● **Stored items**
========

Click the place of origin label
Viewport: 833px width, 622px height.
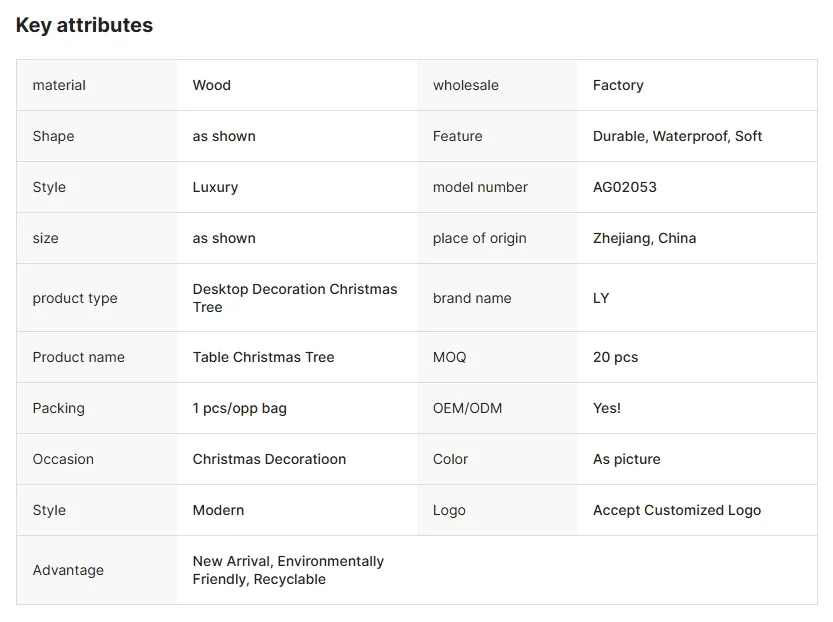pos(479,238)
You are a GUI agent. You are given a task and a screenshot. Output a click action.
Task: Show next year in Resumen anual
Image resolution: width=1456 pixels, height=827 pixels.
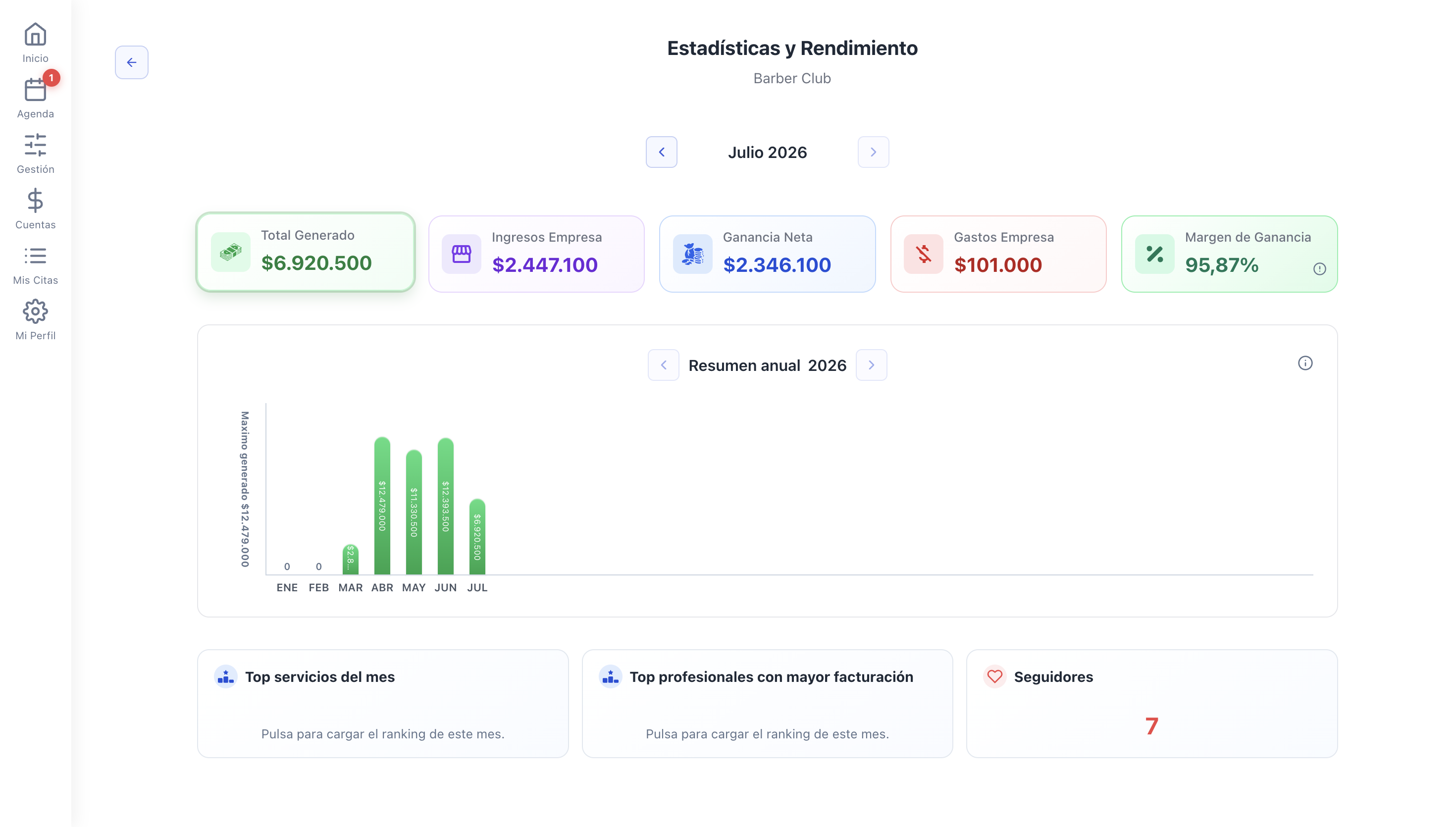pos(871,365)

========

● **Work instructions**
Since only the text is wanted, repeat all the records above exactly and omit the pictures.

● **Result for this exercise**
Click the place of origin label
Viewport: 833px width, 622px height.
pos(479,238)
You are a GUI agent. You are given a task and a screenshot. Output a click action.
Task: Show next year in Resumen anual
Image resolution: width=1456 pixels, height=827 pixels.
pos(871,365)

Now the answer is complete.